Simon Stiell afirmou que o “alarme climático está a soar alto em todo o lado” e que no planeta os desastres causados pelas alterações climáticas estão a atingir proporções assustadoras, “enquanto os custos da dependência da humanidade na queima de carvão, petróleo e gás continuam a disparar”.
Os incêndios florestais sem precedentes que arrasam França, Espanha e outras partes da Europa, forçando evacuações em massa e impactando severamente as economias regionais e nacionais, “são o resultado de ondas de calor brutais que deixaram as paisagens ressequidas”.
Com a subida das temperaturas, os custos devastadores desta crise climática, humanos e económicos, estão agora a atingir “níveis de emergência nacional”, disse.
Além dos fogos na Europa, Simon Stiell recordou as temperaturas que se aproximam dos 49ºC no norte de África, colocando vidas e meios de subsistência em sério risco, as tempestades mortais no Chile, ou o Japão, que bate recordes, com a maior onda de calor acima de 40.º já registada.
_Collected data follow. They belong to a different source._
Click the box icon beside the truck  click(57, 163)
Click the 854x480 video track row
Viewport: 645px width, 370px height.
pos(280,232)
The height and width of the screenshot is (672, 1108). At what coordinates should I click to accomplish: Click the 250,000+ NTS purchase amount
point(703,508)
Estes desastres cada vez mais intensos são agora uma realidade diária para milhares de milhões de pessoas, num mundo que está a aquecer rapidamente, enquanto a humanidade avança muito lentamente na transição dos combustíveis fósseis para a energia limpa e na proteção das florestas, alertou.
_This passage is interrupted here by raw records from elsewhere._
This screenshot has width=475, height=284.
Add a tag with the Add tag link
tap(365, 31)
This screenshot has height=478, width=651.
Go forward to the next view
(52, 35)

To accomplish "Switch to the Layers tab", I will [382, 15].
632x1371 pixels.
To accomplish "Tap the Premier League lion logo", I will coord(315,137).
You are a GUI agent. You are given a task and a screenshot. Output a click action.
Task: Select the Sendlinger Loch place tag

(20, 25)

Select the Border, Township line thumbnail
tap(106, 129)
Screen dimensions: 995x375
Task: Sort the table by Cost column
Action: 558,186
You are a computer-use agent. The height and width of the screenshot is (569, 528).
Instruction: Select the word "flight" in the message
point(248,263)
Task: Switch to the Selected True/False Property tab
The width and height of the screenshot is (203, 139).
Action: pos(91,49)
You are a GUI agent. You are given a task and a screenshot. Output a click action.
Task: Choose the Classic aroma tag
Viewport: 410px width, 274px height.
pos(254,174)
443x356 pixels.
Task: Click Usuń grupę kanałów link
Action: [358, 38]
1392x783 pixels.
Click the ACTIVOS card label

A ciência é inequívoca, o aquecimento global está a tornar as ondas de calor prolongadas, as inundações severas e as mega tempestades violentas mais frequentes, mais intensas e mais onerosas, avisou.
As autoridades francesas ordenaram hoje a retirada preventiva de cerca de 4.000 pessoas da costa atlântica, na região da Gironda, devido ao regresso das temperaturas elevadas, que ameaçam comprometer o controlo de um imenso incêndio florestal.
O incêndio, considerado estabilizado, mas ainda não extinto, já obrigou cerca de 220 mil pessoas a abandonar as suas casas desde a semana passada.
Segundo o Ministério do Interior, os incêndios já consumiram mais de 116 mil hectares em França desde o início do ano.
Em Espanha, centenas de bombeiros continuam a combater vários grandes incêndios florestais, numa altura em que o país se prepara para a quarta vaga de calor do verão, com temperaturas superiores a 40ºC (graus Celsius) em algumas regiões.